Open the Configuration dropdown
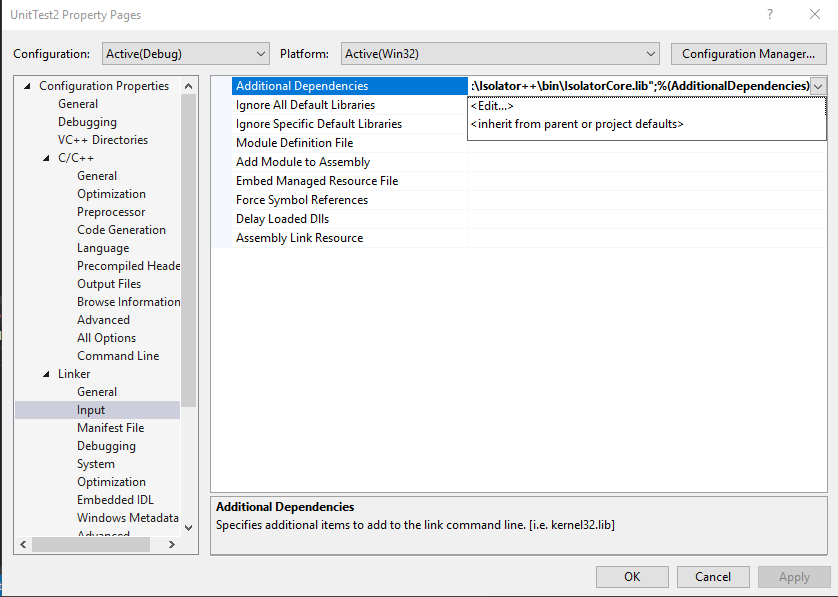 tap(186, 53)
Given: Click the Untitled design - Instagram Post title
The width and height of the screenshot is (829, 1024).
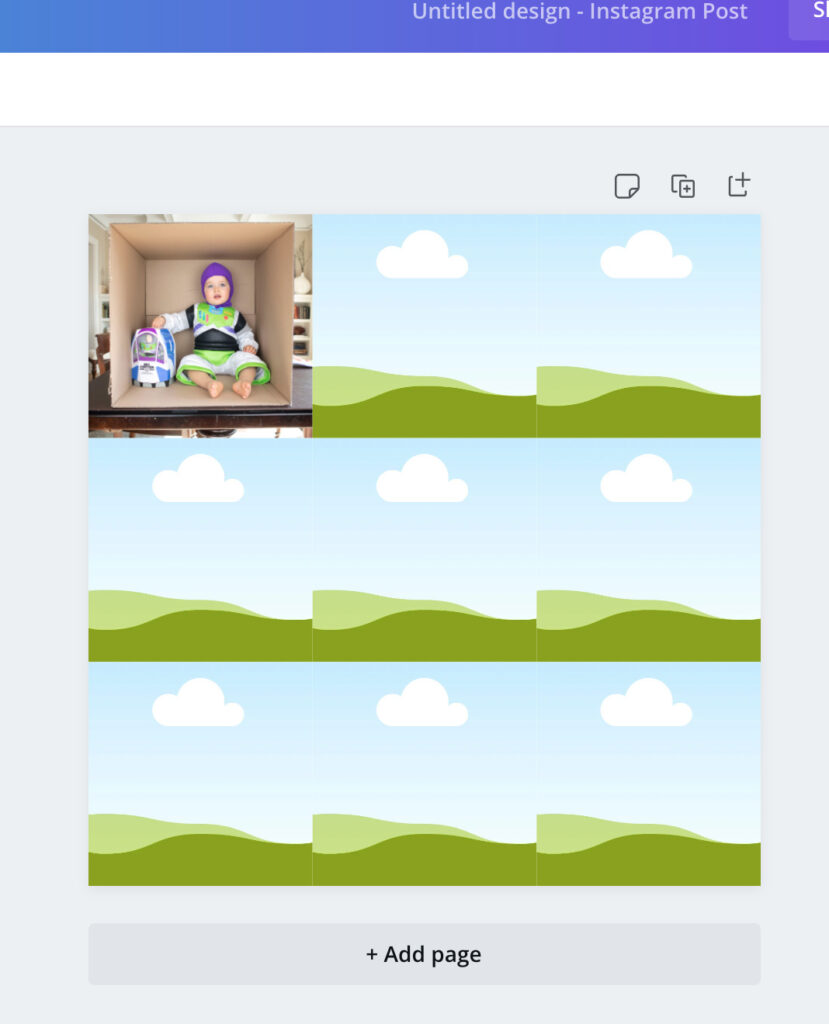Looking at the screenshot, I should [579, 12].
******************************
# Problem statement
Turn every line of the records above into a Markdown table with the columns "Row" and "Line," numbering each row and leaving out blank lines. Don't include the pictures in your answer.

# Expected output
| Row | Line |
|---|---|
| 1 | Open the Configuration dropdown |
| 2 |  tap(186, 53) |
| 3 | Given: Click the Untitled design - Instagram Post title |
| 4 | The width and height of the screenshot is (829, 1024). |
| 5 | Looking at the screenshot, I should [579, 12]. |